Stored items
= Beginning of Section =

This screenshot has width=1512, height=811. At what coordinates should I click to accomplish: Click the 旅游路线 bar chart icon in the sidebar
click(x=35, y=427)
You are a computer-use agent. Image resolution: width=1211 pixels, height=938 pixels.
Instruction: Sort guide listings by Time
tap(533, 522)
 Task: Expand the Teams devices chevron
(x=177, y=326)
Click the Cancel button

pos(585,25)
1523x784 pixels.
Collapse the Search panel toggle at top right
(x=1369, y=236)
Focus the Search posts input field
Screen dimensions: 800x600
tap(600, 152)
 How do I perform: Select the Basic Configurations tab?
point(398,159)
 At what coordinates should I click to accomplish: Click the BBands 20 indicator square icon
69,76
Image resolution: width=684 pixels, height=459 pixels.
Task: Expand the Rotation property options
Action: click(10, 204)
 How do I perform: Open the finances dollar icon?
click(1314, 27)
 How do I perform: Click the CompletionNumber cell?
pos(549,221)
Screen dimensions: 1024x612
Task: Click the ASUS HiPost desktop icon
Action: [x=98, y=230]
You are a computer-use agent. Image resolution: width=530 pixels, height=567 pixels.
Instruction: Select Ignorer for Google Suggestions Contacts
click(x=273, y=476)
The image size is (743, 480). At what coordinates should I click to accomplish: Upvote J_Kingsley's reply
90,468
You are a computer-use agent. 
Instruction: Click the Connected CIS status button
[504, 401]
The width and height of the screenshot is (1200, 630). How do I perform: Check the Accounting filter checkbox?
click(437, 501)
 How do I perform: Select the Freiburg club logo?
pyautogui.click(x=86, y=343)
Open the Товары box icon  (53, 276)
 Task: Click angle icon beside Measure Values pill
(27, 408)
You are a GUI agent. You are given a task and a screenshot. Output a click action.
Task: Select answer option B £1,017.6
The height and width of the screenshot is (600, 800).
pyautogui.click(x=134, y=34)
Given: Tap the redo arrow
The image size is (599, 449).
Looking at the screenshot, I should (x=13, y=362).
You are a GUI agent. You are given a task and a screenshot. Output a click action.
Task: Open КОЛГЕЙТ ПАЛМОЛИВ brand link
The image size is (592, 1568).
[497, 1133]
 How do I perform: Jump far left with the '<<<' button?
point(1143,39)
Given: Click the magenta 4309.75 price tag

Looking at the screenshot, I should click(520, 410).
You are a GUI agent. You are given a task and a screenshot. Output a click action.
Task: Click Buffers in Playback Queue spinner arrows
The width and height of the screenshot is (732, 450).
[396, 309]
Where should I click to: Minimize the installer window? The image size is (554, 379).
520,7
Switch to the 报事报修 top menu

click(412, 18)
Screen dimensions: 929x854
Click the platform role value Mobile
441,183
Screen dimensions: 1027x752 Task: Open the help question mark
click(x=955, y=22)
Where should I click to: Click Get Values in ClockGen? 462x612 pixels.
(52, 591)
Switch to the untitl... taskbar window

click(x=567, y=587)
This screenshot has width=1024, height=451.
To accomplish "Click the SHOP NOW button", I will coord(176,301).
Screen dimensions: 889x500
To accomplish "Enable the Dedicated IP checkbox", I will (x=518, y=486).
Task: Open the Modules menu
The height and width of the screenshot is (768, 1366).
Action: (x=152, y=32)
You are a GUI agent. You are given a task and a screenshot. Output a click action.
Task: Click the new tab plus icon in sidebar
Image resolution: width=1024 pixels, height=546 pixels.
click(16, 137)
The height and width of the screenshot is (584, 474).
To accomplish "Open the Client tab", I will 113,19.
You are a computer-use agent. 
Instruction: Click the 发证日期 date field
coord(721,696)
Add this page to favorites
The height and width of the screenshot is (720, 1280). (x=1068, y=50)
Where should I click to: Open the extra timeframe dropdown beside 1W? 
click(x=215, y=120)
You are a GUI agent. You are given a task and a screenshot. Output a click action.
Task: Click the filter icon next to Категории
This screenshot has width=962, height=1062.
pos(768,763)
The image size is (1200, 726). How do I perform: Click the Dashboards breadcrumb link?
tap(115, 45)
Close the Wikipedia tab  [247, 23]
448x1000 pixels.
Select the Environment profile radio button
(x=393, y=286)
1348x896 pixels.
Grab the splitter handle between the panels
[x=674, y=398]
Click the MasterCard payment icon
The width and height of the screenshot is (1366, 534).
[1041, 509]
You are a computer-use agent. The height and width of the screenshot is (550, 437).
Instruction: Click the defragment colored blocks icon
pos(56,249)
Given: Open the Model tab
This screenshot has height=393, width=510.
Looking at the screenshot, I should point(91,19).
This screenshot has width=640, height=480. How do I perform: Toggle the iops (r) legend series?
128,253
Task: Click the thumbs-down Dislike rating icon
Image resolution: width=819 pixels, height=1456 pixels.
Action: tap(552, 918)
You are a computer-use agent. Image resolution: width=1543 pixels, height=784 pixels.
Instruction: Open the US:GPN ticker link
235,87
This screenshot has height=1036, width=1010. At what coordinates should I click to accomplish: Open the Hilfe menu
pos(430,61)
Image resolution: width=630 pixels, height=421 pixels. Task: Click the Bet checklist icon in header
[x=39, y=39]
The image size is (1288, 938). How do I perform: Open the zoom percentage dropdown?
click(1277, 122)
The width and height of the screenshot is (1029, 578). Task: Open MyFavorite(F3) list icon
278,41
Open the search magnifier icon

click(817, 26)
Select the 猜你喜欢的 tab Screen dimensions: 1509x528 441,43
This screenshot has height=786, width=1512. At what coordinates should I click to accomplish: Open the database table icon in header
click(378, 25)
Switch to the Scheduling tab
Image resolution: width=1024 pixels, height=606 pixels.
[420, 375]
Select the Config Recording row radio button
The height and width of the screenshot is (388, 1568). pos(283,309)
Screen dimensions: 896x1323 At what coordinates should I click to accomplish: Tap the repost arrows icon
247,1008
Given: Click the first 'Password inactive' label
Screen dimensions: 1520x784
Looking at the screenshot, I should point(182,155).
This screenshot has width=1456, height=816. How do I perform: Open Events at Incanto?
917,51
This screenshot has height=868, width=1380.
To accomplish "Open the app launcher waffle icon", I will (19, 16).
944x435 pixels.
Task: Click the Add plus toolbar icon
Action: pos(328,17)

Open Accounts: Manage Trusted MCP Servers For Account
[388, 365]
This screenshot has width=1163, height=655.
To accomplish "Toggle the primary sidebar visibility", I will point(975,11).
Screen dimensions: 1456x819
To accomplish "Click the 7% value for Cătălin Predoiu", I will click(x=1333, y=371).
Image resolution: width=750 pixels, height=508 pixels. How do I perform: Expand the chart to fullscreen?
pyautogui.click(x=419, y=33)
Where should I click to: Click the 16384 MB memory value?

= End of Section =

Work instruction: Give the exact lines, and only those, from the line containing "This screenshot has width=1456, height=816." through the line containing "Screen dimensions: 1456x819" in the entries above.

Reply to the task:
This screenshot has width=1456, height=816. How do I perform: Open Events at Incanto?
917,51
This screenshot has height=868, width=1380.
To accomplish "Open the app launcher waffle icon", I will (19, 16).
944x435 pixels.
Task: Click the Add plus toolbar icon
Action: pos(328,17)

Open Accounts: Manage Trusted MCP Servers For Account
[388, 365]
This screenshot has width=1163, height=655.
To accomplish "Toggle the primary sidebar visibility", I will point(975,11).
Screen dimensions: 1456x819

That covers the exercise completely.